Julia for Education: Package Selection

This thread is a continuation of discussions about using Julia for education in this thread and this thread. Some people, including myself, expressed the opinion that more clarity around the package ecosystem would make it easier to teach classes with a Julia programming component.

The two big questions in my mind are:

  1. What packages should we suggest that students use? My experience (from teaching in another language) is that guiding students towards a fixed set of libraries/packages makes life simpler for them, because they don’t have to search around and figure out how to choose between several options. It also makes life simpler for me, the instructor, to officially support only a few chosen options. I try to choose the ones that easiest to use.

  2. What features are missing from the “standard” packages, or the ecosystem as a whole, that are necessary for teaching certain classes? Is anyone in a position where they’d like to teaching with Julia, but are prevented from doing so because certain functionality is missing?

Regarding the first question, a good starting point is the list of packages in the SciML documentation. [Post updated June 21, so many replies below no longer make sense…]

Regarding the second question, a previous post expressed interest in a simple data loading library.

I also wonder whether the current packages are fully featured enough to teach a graduate course in econometrics or causal inference. (In particular, I would love to dethrone Stata…) However, in a pinch students can always call a relevant R library from Julia, so it’s not an insurmountable problem.

5 Likes

That list is old and came before some of our newer libraries.
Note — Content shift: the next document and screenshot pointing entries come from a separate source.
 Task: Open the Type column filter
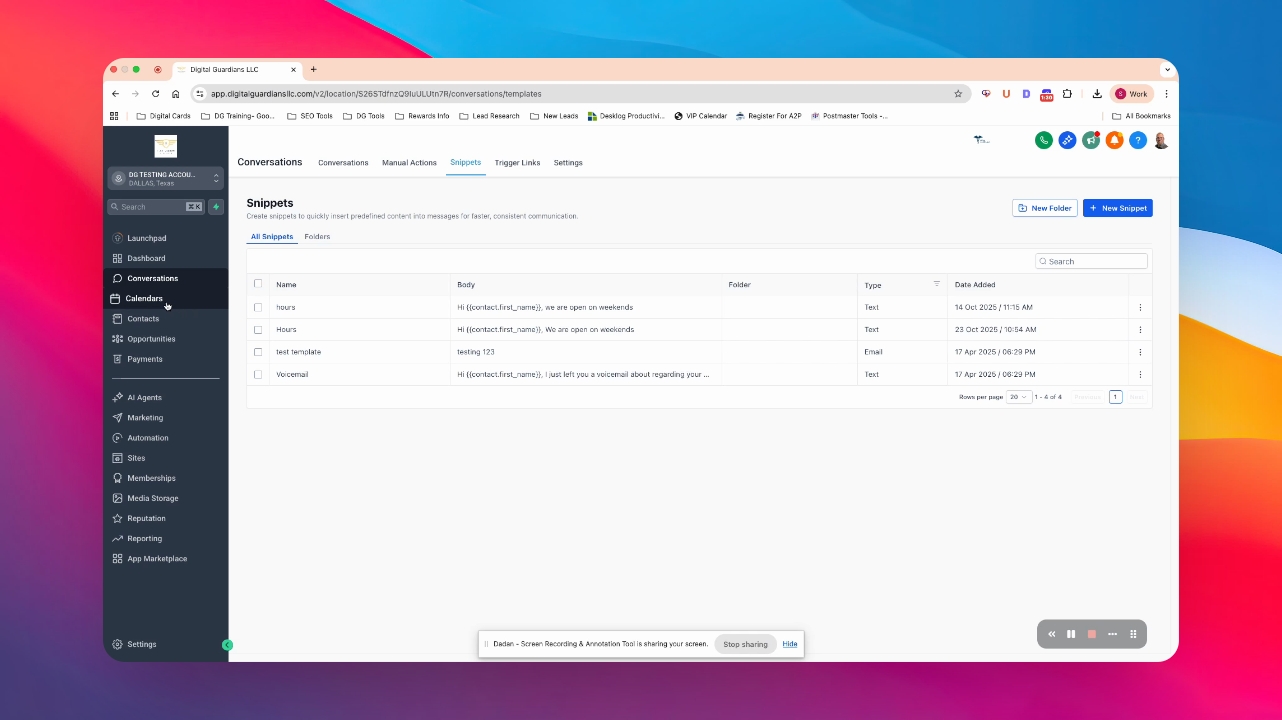coord(937,284)
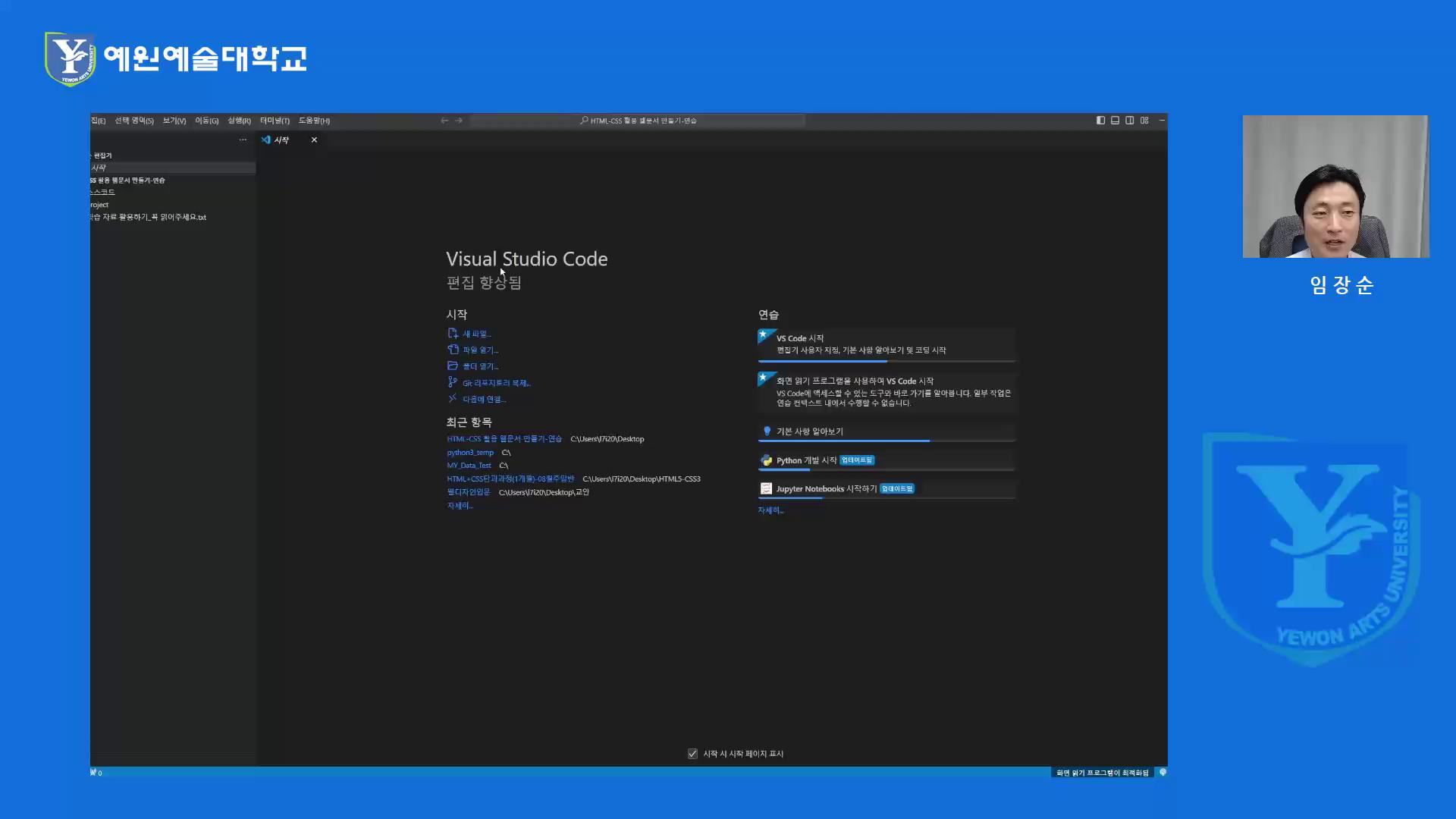The image size is (1456, 819).
Task: Open explorer panel more actions ellipsis
Action: point(243,140)
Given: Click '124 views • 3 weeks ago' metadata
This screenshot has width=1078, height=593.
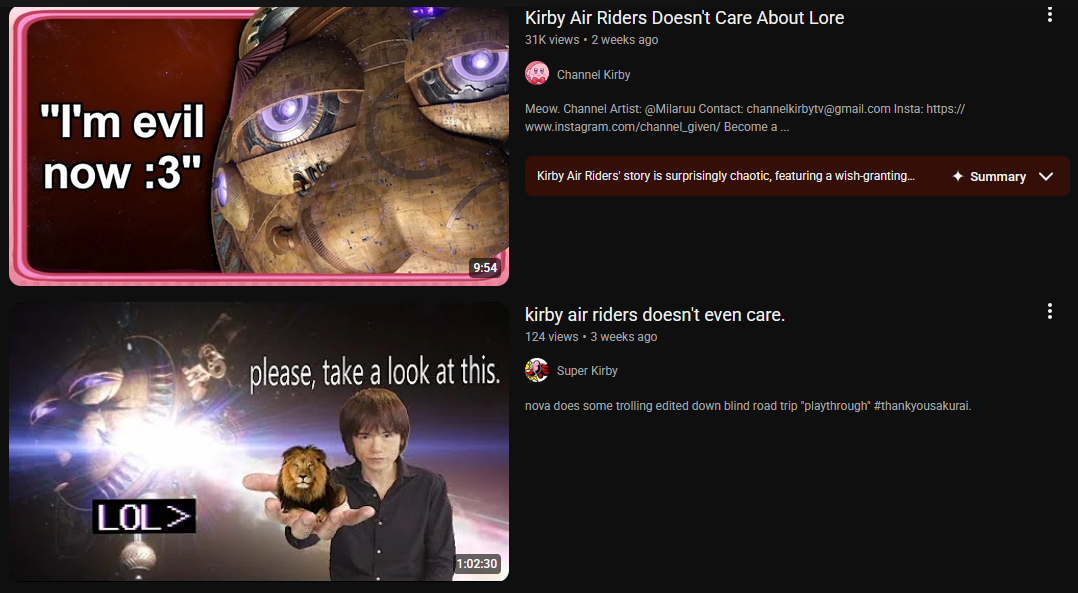Looking at the screenshot, I should pos(591,337).
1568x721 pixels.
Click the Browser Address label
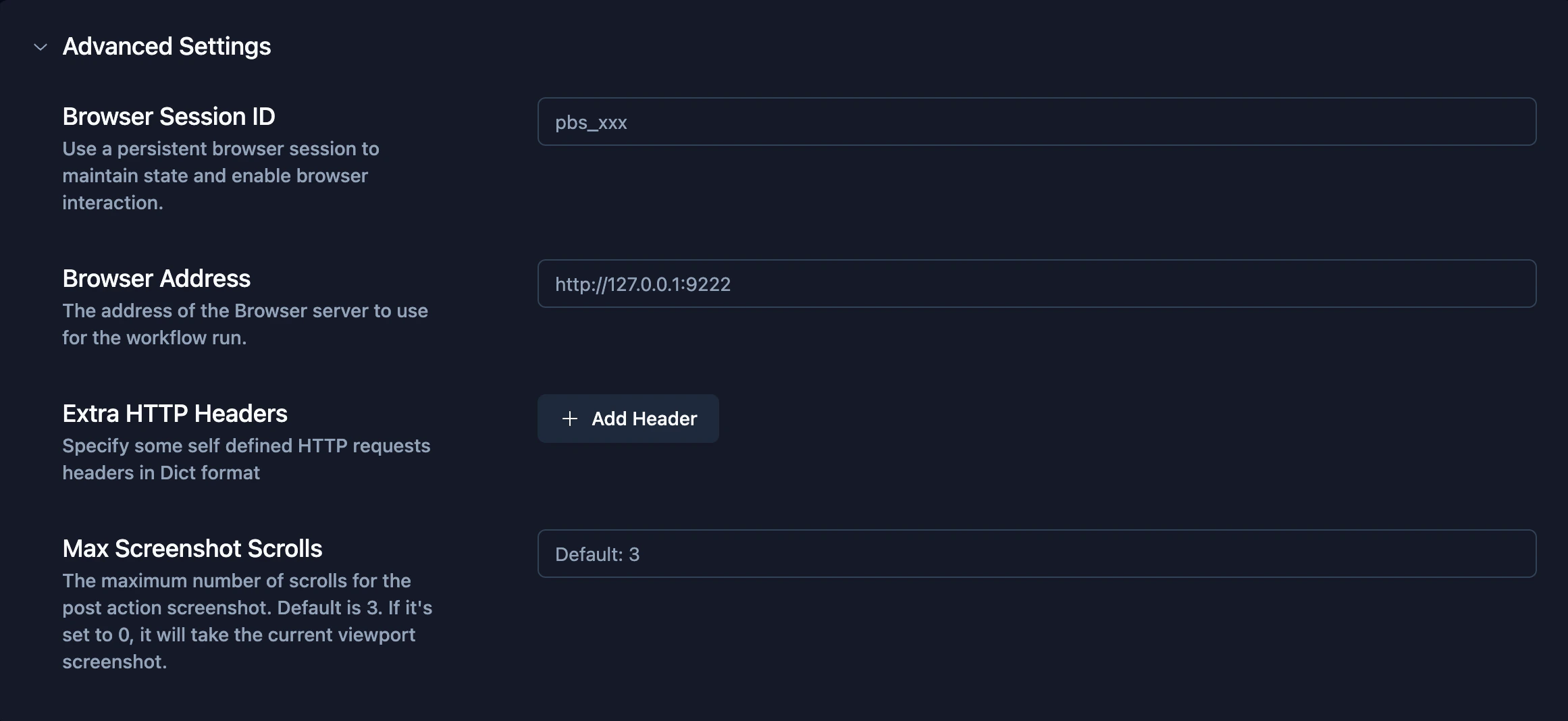pyautogui.click(x=156, y=278)
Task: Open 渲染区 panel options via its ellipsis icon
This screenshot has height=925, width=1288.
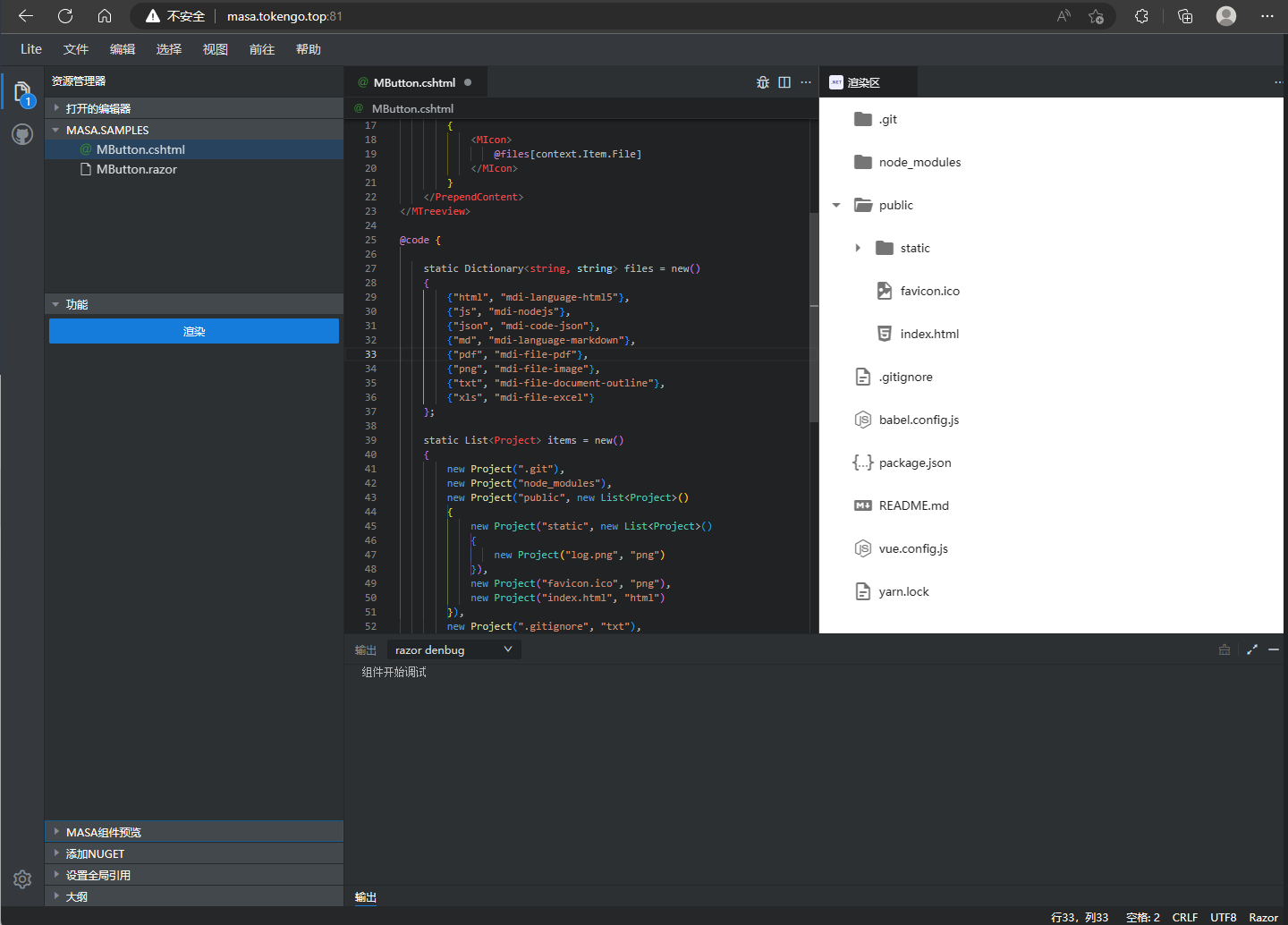Action: pos(1277,81)
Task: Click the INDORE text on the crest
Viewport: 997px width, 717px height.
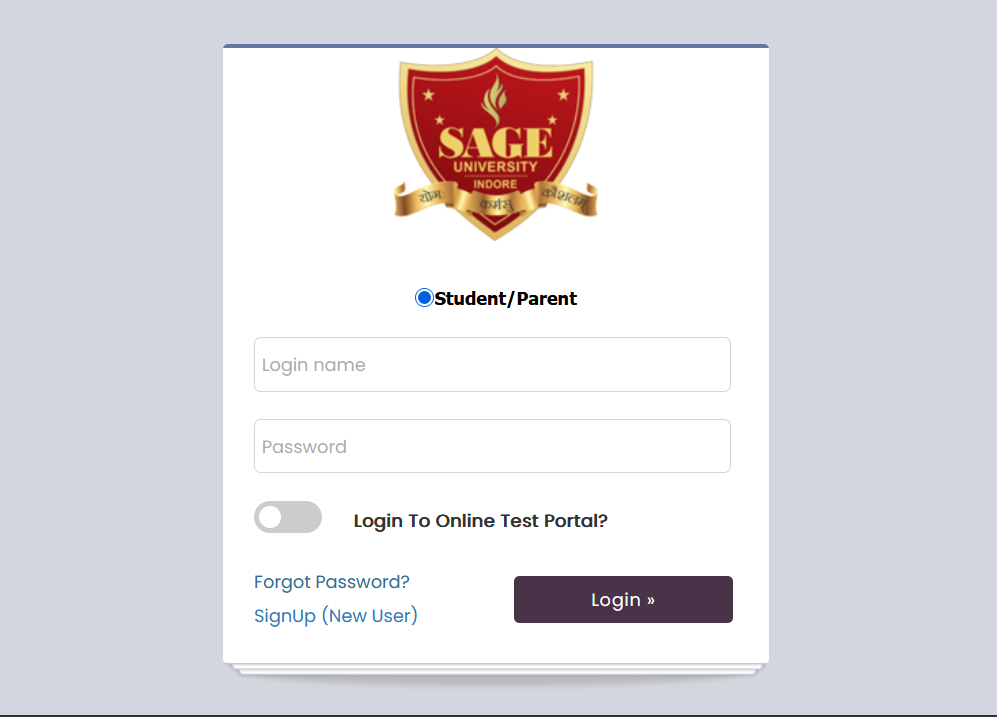Action: (495, 184)
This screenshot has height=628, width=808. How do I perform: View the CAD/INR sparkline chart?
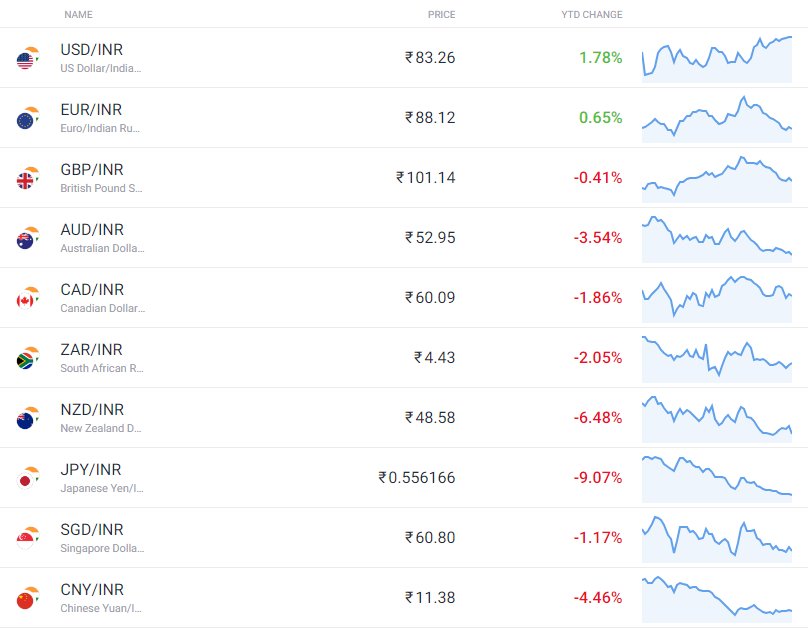[x=717, y=299]
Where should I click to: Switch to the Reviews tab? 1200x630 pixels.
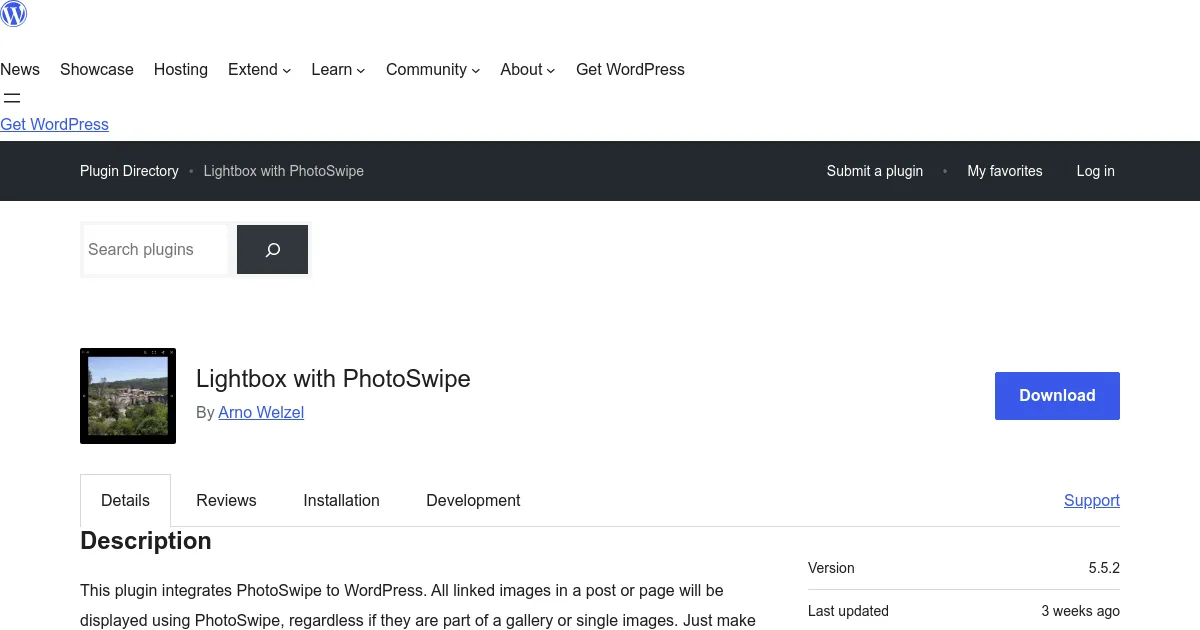click(x=226, y=501)
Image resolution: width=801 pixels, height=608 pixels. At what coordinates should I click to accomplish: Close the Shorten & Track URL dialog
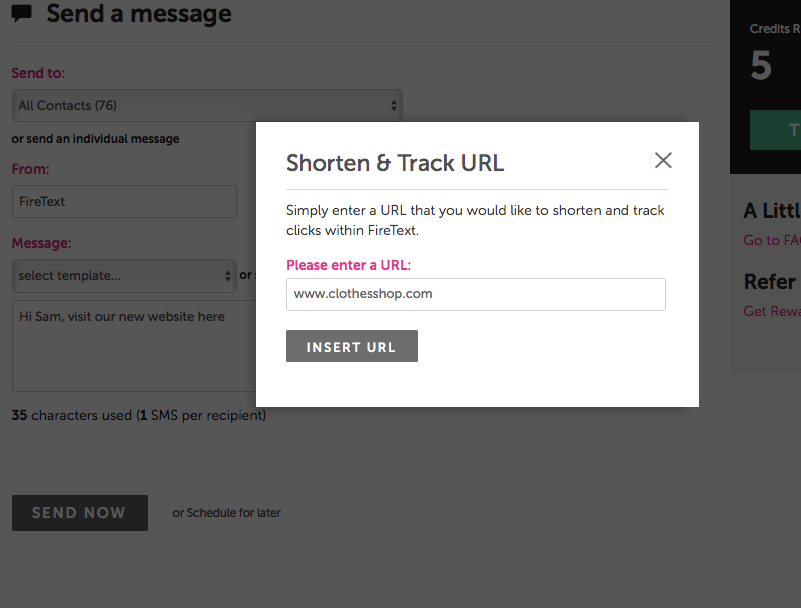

It now tends to look like:

Problem type Associated Julia packages
Plotting Plots
Linear system / least squares LinearSolve
Sparse matrix SparseArrays
Interpolation/approximation DataInterpolations, ApproxFun
Polynomial roots Polynomials
Rootfinding NonlinearSolve
Finite differences FiniteDifferences, FiniteDiff
Integration Integrals
Optimization Optimization
Initial-value problem DifferentialEquations
Boundary-value problem DifferentialEquations
Method of lines MethodOfLines (still under development)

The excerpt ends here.